Material for this task
──────────────────────────────
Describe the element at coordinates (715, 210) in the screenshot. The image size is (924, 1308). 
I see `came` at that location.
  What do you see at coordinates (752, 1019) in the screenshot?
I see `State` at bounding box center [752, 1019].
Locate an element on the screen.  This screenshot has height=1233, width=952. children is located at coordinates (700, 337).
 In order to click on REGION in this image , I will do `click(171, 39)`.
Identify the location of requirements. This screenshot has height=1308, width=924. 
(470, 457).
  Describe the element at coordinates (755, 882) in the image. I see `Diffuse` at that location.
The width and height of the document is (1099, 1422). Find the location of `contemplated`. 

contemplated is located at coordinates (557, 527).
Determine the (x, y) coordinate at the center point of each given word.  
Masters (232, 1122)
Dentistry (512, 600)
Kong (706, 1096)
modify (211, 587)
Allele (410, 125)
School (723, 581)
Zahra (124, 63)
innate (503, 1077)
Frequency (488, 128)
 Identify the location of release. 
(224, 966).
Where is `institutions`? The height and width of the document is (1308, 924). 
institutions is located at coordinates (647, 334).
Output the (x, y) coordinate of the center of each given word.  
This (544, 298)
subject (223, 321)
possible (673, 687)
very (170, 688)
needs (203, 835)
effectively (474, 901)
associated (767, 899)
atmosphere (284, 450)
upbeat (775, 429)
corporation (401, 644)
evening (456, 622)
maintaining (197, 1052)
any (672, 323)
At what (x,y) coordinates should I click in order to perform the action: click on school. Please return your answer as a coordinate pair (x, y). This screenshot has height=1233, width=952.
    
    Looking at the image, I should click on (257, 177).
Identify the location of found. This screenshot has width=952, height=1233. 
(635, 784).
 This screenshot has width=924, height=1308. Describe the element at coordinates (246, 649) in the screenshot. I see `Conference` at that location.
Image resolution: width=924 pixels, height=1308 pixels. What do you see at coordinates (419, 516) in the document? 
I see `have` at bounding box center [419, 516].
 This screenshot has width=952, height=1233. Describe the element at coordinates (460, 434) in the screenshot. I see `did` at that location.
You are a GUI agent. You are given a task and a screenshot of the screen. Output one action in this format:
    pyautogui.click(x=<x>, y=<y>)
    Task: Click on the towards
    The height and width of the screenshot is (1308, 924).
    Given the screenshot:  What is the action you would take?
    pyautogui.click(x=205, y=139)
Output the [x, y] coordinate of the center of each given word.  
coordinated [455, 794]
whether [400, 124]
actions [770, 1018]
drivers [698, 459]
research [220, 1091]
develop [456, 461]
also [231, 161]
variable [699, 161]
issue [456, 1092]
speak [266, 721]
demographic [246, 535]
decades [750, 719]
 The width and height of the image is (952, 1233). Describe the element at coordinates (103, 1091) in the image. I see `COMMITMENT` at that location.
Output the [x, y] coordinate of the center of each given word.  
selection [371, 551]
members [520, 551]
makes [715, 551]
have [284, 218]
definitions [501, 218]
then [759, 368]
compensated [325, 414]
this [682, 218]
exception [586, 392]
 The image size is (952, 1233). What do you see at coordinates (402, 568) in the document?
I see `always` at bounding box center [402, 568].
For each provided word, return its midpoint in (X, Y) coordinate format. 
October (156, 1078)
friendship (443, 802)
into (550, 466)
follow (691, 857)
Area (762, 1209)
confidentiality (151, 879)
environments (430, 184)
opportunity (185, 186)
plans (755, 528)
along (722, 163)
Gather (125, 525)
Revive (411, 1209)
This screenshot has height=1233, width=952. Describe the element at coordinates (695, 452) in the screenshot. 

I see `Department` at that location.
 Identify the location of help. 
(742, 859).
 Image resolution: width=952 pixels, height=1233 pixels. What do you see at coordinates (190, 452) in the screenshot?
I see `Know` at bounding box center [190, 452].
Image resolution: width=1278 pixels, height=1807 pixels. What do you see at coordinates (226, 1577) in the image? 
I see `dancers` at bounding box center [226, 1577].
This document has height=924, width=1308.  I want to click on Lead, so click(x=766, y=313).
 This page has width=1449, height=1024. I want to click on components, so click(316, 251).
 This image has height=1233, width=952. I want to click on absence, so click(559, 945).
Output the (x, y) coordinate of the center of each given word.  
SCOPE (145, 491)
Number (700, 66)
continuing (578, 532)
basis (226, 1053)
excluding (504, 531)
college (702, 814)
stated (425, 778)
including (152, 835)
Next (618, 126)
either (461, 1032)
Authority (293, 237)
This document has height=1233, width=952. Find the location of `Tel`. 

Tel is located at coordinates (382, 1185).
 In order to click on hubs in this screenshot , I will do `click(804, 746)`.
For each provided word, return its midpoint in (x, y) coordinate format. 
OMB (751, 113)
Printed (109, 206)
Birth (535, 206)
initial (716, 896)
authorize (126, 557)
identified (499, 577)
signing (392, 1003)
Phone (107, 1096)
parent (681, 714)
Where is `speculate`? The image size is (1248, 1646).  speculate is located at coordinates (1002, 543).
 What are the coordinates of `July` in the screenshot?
──────────────────────────────
Objective
Copy the items verbatim, from the line with "evening (456, 622)" to the line with "This screenshot has width=924, height=1308.", including both of those lines.

Answer in full
evening (456, 622)
maintaining (197, 1052)
any (672, 323)
At what (x,y) coordinates should I click in order to perform the action: click on school. Please return your answer as a coordinate pair (x, y). This screenshot has height=1233, width=952.
    
    Looking at the image, I should click on (257, 177).
Identify the location of found. This screenshot has width=952, height=1233. 
(635, 784).
 This screenshot has width=924, height=1308. Describe the element at coordinates (246, 649) in the screenshot. I see `Conference` at that location.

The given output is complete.